* **Your goal**: Everything from the line that contains "How do I perform: Close" through the last line below should be transcribed exactly, except the pictures.
--- Supplied information ---
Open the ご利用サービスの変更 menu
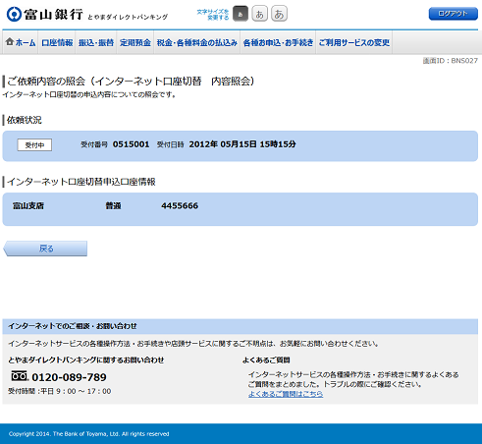Screen dimensions: 482x444 pos(354,42)
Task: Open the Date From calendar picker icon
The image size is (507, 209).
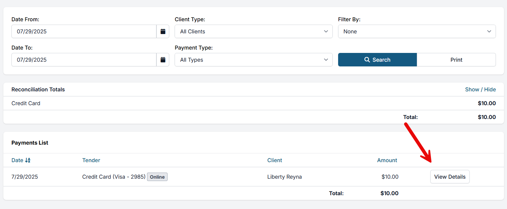Action: click(163, 31)
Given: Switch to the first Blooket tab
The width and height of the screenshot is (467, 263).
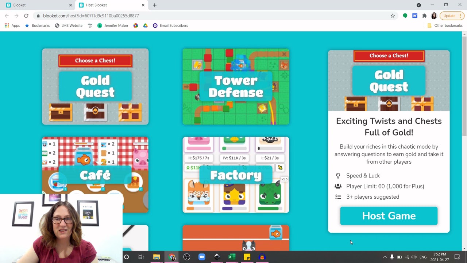Looking at the screenshot, I should [x=36, y=5].
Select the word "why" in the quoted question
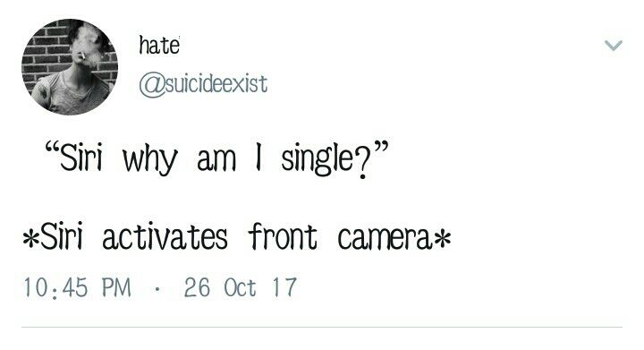Screen dimensions: 644x350 coord(150,160)
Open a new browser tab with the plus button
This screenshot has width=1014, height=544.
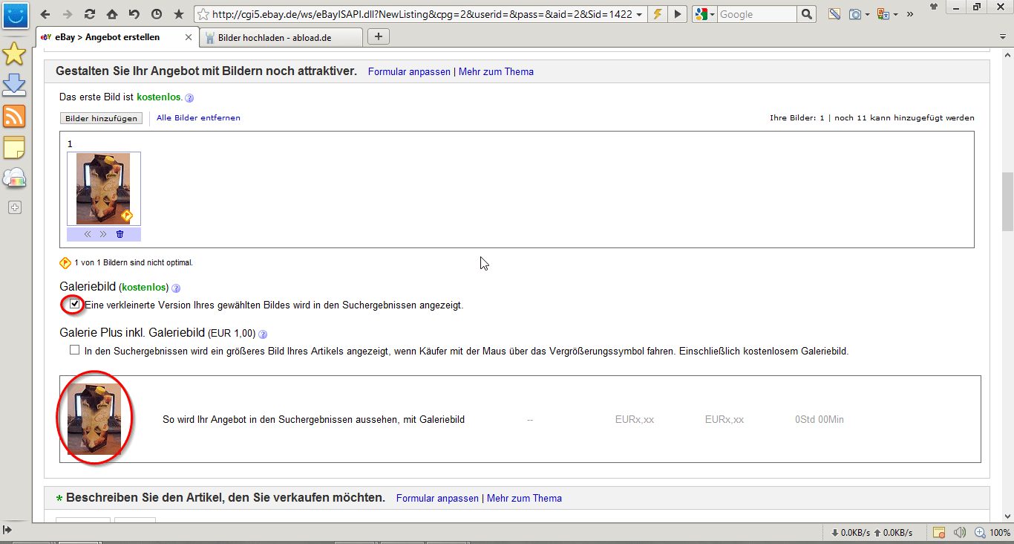(x=378, y=36)
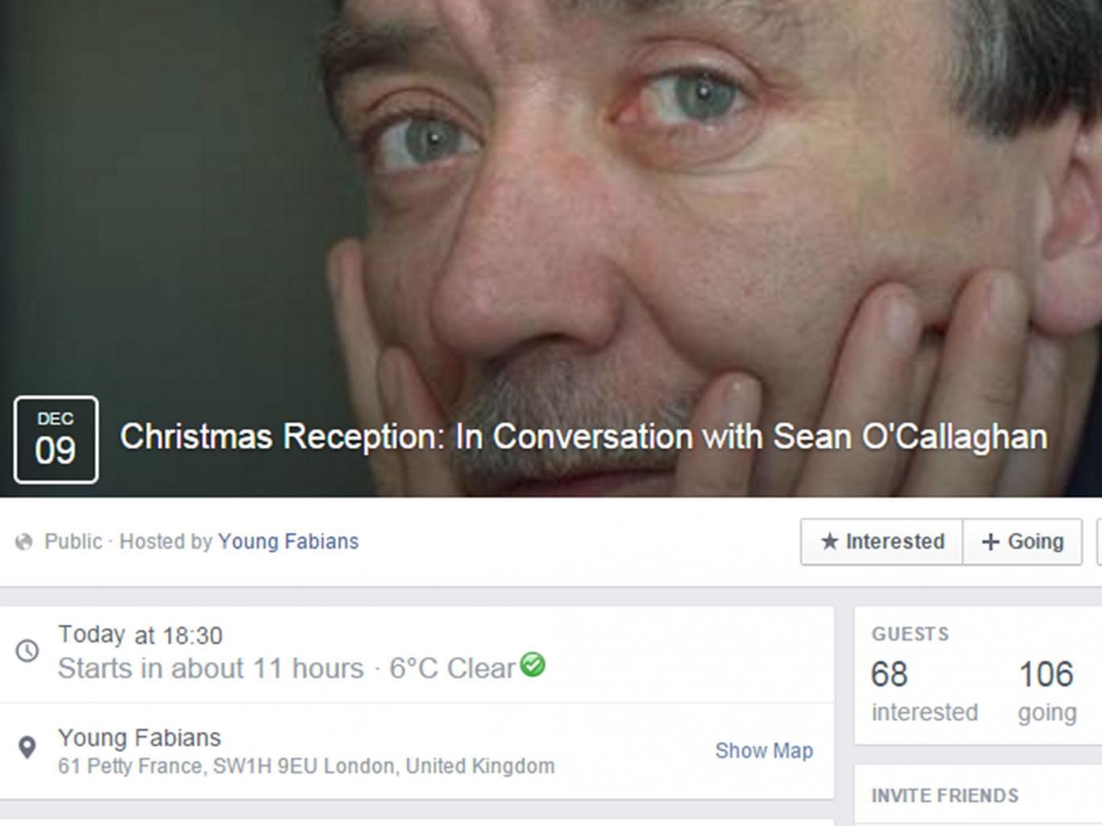Open the Young Fabians venue name
This screenshot has width=1102, height=826.
coord(139,737)
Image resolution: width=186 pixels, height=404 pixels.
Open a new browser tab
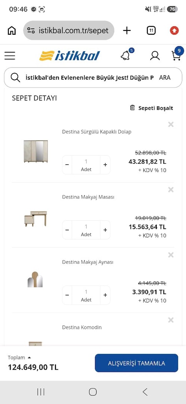click(126, 31)
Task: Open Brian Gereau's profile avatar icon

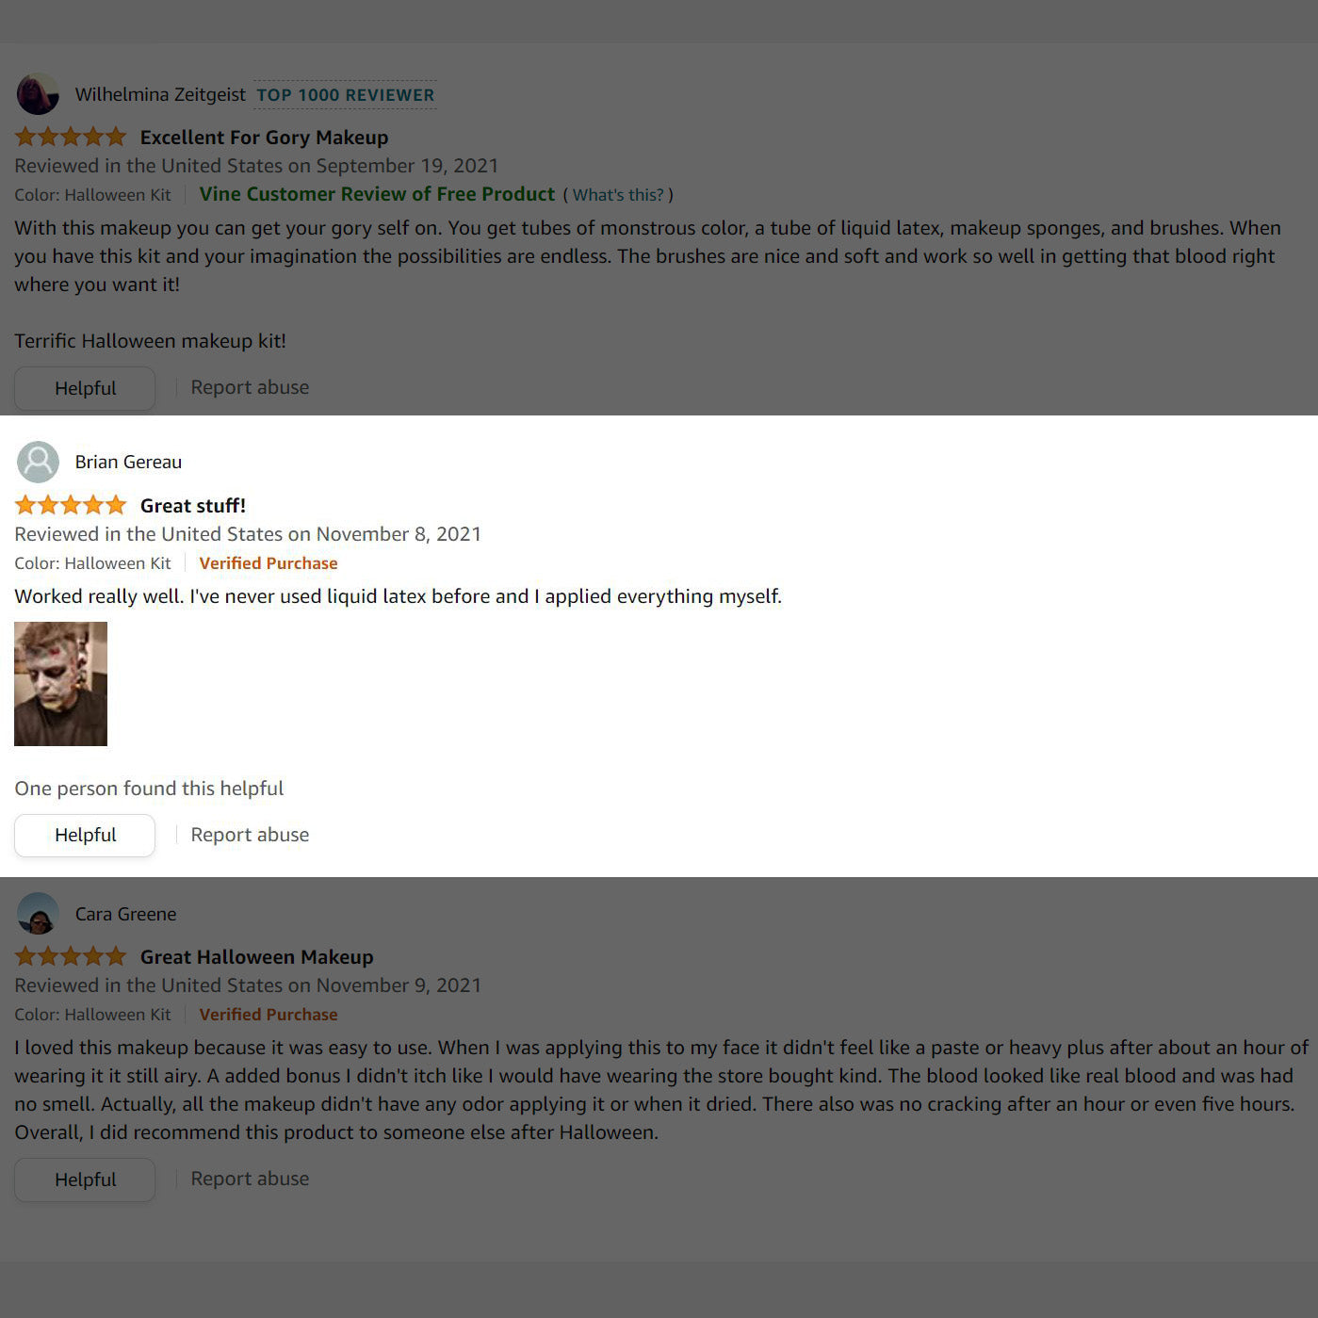Action: (x=38, y=462)
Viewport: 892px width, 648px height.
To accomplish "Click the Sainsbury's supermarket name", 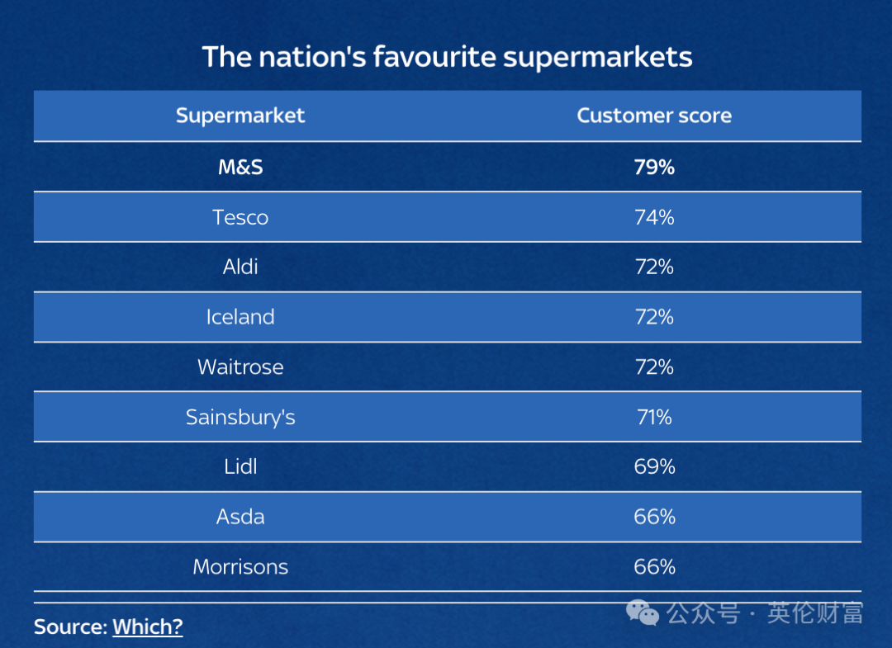I will tap(240, 417).
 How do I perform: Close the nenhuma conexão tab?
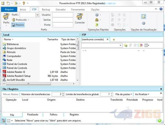(107, 39)
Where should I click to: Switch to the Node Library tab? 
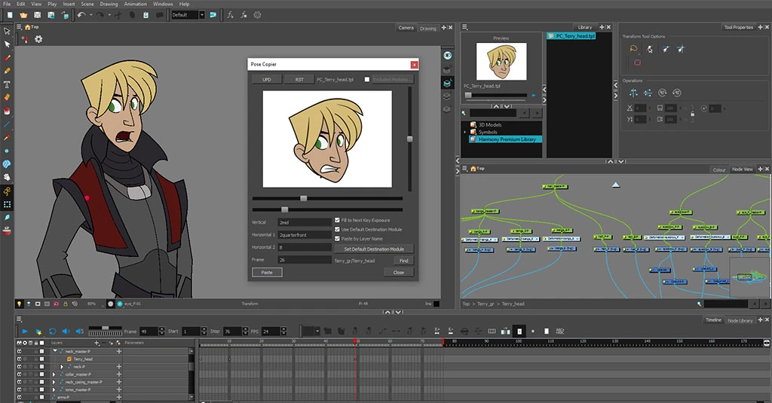tap(740, 320)
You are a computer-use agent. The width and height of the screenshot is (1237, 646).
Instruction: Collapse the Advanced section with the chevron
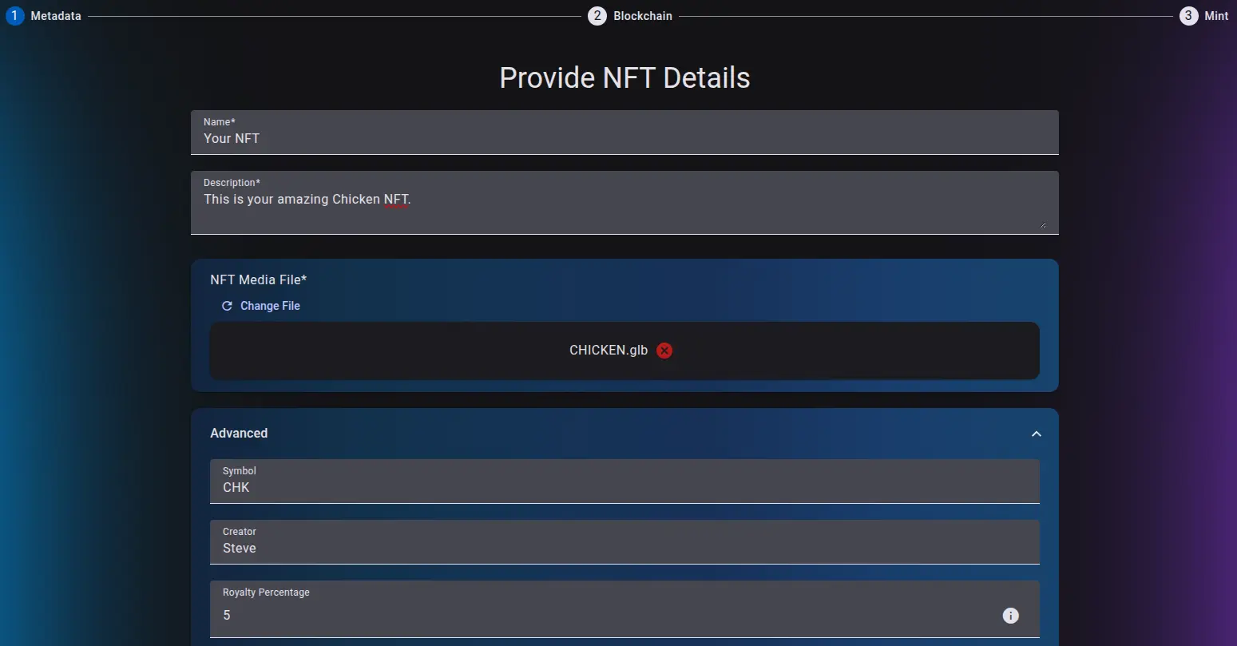click(x=1036, y=434)
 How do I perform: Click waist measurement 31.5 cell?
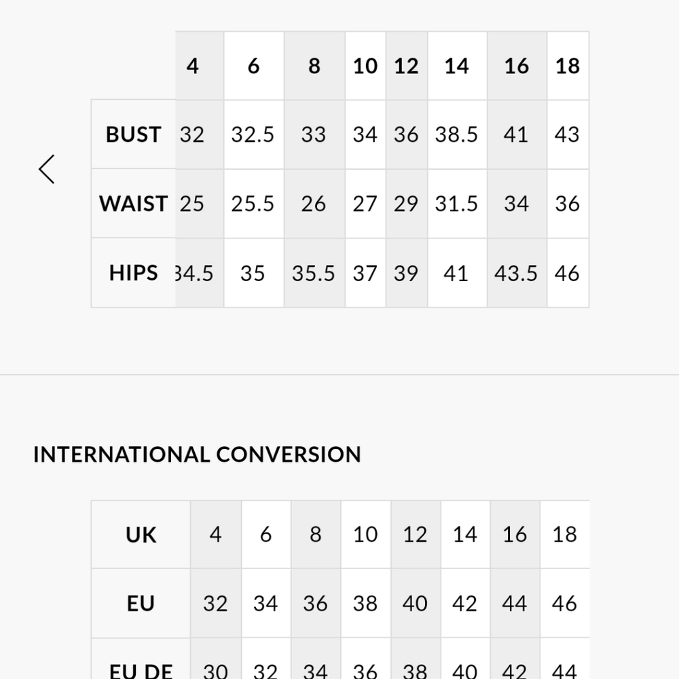point(456,204)
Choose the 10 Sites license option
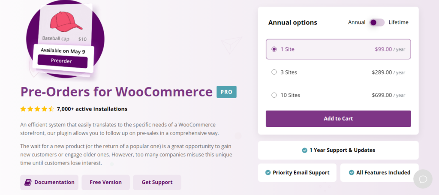This screenshot has height=195, width=439. point(274,95)
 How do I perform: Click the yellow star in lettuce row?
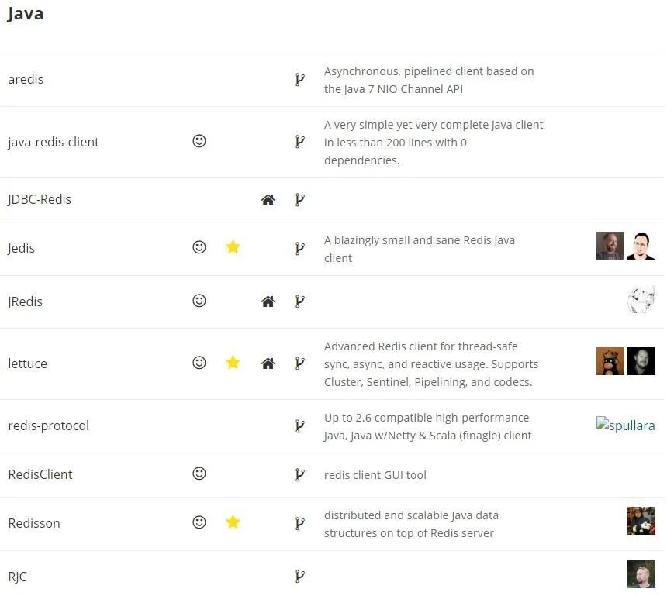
---
* **Answer for this exercise**:
 How do I perform: Close the nenhuma conexão tab?
(107, 39)
Where should I click to: Switch to the Node Library tab? 
tap(740, 320)
You are a computer-use agent. The width and height of the screenshot is (1237, 646).
Instruction: Collapse the Advanced section with the chevron
click(x=1036, y=434)
 How do I perform: Click waist measurement 31.5 cell?
point(456,204)
Choose the 10 Sites license option
This screenshot has height=195, width=439. point(274,95)
 How do I perform: Click the yellow star in lettuce row?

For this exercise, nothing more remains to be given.